Una vittoria pazza, fatta di orgoglio e di aggressività, sì, ma anche di tanta tecnica e tattica in un secondo tempo praticamente perfetto, in cui gli uomini di Kastritis hanno sporcato tante linee di passaggio alla Germani, legassi 17 alla voce palle perse di Della Valle e compagni, togliendole quel gioco in post che negli ultimi anni era stato ghigliottina per le velleità varesine contro i bresciani, andando a prendersi il pitturato come zona di caccia in cui costruire la propria di vittoria, come il dato del 21/30 alla voce canestri nell’area bresciana dimostra, andando anche qui contro ciò che la logica avrebbe voluto e sfidiamo chiunque a dire il contrario.
E poi finalmente ci sono i dettagli che fanno la differenza in positivo: c’è una Opejobmetis capace di andare a sfruttare le assenze altrui come non aveva fatto invece con Venezia o Trento, c’è la bravura nella gestione dei palloni più importanti della partita, c’è la qualità nelle mani e nella testa di Ike Iroegbu, che torna a fornire una prova degna dell’investimento fatto dai biancorossi su di lui, che delle giocate messe in campo ieri contro Brescia ha un bisogno vitale, così come della struttura data da un Renfro encomiabile e da un Nkamhoua mentalmente solidissimo nel non uscire dalla partita anche dopo un primo tempo da 4 in pagella.

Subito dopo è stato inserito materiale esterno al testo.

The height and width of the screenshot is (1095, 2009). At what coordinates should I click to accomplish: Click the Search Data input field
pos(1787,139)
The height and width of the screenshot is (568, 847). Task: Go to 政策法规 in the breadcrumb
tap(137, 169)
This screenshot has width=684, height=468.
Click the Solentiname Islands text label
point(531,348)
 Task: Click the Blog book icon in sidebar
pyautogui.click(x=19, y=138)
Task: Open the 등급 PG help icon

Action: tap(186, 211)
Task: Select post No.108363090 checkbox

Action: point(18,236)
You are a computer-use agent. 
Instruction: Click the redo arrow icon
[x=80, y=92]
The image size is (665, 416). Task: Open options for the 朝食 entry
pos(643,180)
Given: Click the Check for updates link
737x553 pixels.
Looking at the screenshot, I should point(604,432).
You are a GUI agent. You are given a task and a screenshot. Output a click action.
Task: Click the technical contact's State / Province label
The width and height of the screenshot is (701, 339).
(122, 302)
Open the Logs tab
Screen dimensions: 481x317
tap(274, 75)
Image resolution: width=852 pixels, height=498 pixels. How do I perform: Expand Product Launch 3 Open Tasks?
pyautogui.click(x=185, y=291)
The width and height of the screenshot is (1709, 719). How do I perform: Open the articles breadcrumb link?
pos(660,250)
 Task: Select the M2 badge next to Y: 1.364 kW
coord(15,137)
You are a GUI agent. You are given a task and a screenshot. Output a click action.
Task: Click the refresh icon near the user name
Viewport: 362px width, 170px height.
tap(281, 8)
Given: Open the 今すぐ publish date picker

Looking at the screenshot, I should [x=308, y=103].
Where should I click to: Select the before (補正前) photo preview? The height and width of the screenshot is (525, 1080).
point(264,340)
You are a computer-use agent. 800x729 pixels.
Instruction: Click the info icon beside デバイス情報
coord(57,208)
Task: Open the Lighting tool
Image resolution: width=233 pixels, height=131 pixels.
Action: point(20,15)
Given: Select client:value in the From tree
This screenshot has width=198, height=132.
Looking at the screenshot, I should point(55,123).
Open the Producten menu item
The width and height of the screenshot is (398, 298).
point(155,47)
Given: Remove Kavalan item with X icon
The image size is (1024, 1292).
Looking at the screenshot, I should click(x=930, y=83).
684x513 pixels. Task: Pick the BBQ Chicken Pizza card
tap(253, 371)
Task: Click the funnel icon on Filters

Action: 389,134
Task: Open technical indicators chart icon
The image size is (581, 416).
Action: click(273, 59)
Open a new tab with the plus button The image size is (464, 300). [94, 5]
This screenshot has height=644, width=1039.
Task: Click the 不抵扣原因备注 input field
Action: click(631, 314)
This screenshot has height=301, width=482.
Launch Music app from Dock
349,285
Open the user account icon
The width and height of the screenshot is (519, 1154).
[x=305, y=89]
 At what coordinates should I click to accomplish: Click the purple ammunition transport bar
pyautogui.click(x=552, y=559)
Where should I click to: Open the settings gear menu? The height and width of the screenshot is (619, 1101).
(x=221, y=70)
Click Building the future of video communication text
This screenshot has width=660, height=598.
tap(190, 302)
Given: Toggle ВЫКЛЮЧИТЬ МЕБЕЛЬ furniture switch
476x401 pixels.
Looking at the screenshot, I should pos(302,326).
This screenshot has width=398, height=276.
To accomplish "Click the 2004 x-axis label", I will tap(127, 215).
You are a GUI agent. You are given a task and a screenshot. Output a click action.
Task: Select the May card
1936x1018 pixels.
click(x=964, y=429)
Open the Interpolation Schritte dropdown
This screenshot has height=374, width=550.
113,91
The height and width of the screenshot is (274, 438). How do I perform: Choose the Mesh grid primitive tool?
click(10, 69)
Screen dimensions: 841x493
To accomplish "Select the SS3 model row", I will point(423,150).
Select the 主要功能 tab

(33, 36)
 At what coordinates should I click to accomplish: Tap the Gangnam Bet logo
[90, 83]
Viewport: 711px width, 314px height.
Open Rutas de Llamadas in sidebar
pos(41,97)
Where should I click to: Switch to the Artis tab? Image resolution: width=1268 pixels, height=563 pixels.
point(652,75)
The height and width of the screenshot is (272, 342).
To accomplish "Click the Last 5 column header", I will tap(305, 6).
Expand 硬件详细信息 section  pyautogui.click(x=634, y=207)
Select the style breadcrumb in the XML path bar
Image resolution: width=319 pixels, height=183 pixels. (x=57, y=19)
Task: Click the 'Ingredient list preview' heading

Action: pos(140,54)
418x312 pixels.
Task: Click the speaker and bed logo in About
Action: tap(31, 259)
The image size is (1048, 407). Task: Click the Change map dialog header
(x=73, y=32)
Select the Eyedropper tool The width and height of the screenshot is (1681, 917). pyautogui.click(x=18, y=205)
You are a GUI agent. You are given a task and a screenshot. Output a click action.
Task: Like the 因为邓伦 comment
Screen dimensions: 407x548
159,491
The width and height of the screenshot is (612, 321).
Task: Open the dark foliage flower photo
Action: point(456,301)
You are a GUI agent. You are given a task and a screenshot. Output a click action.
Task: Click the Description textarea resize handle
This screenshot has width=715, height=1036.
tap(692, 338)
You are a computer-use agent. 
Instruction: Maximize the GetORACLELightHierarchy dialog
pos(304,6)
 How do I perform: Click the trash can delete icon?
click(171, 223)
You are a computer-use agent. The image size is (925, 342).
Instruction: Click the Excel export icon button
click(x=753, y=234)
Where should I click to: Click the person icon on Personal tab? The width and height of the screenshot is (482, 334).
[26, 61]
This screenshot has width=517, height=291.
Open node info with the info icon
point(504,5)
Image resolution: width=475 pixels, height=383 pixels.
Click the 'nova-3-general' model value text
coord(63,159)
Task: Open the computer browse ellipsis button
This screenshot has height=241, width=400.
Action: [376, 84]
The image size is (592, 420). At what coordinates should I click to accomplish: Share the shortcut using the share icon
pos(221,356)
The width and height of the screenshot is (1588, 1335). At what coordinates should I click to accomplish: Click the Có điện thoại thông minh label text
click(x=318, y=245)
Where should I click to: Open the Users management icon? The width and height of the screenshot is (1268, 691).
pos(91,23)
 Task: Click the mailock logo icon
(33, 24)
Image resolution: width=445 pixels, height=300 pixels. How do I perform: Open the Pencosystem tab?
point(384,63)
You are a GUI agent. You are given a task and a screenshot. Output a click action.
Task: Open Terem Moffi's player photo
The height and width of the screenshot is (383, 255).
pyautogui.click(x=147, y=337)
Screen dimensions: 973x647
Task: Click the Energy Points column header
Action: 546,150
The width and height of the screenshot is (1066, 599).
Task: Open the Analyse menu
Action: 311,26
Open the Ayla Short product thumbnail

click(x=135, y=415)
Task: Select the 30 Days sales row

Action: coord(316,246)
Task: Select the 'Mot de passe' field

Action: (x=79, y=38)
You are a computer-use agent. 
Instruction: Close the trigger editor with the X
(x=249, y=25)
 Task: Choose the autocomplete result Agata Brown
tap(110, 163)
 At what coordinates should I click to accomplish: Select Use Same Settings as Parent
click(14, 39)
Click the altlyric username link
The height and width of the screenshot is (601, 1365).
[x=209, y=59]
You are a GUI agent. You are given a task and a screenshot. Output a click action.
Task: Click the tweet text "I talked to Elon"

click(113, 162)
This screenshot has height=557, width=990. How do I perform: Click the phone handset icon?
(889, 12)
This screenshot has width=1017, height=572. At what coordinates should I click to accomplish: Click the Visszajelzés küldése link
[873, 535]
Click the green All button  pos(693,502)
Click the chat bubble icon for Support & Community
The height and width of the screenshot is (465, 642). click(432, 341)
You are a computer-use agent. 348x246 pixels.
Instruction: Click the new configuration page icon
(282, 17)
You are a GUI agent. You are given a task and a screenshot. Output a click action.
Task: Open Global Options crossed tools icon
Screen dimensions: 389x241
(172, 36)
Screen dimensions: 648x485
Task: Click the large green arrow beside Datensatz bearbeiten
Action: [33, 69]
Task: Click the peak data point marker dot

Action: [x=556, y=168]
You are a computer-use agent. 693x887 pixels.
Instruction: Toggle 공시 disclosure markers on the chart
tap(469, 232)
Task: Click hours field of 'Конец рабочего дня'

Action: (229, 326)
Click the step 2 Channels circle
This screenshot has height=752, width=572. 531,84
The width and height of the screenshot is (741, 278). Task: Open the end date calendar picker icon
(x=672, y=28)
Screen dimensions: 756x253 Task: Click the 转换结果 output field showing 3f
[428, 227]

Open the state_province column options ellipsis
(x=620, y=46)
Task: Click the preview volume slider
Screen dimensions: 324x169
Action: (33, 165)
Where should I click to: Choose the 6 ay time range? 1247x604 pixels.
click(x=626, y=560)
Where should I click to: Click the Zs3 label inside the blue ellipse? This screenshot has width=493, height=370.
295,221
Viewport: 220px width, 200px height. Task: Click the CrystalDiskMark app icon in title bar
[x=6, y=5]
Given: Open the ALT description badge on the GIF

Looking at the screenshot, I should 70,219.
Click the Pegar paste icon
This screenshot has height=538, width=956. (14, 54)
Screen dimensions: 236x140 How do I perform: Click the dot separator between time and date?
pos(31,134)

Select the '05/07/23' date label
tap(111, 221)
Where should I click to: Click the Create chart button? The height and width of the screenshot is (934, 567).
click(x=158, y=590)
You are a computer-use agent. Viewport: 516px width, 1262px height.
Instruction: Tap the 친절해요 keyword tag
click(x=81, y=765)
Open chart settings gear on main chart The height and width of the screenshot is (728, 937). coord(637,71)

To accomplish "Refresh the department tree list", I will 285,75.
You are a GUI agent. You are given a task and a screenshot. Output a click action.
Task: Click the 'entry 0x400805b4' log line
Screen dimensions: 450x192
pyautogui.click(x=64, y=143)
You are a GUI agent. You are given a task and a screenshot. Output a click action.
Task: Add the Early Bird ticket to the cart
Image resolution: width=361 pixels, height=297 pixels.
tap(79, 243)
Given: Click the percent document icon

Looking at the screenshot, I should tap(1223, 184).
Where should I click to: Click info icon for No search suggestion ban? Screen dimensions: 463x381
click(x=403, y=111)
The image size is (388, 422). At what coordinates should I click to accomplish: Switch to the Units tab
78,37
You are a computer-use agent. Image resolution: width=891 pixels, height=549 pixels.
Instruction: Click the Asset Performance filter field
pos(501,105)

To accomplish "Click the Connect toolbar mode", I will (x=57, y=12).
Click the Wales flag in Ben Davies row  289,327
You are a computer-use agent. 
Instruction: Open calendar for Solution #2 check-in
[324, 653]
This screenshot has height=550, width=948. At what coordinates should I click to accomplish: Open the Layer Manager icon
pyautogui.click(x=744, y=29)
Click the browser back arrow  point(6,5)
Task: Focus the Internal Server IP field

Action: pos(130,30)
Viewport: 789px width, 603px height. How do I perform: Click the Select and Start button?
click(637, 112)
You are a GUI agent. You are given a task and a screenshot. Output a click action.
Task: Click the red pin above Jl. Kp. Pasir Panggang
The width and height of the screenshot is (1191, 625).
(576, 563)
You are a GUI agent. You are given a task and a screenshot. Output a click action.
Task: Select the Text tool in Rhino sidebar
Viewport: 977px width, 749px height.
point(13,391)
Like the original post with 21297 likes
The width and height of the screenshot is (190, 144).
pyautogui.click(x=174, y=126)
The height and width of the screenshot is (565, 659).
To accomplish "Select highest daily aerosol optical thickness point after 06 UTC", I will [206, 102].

C’è la fisicità del quintettone con Alviti da 3 con cui Kastritis va nell’ultimo quarto di partita che paga grandissimi dividendi, c’è la concentrazione nel non lasciarsi innervosire da alcune chiamate arbitrali oggettivamente discutibili e ci fermiamo qui, e poi c’è quella giocata, sospesa nel vento, spinta dal pubblico di Masnago che è sembrato elevare Iroegbu in una penetrazione che ha fatto esplodere tutto il palazzo e che forse dà un senso diverso ad un finale di stagione che altrimenti sarebbe stato già scritto.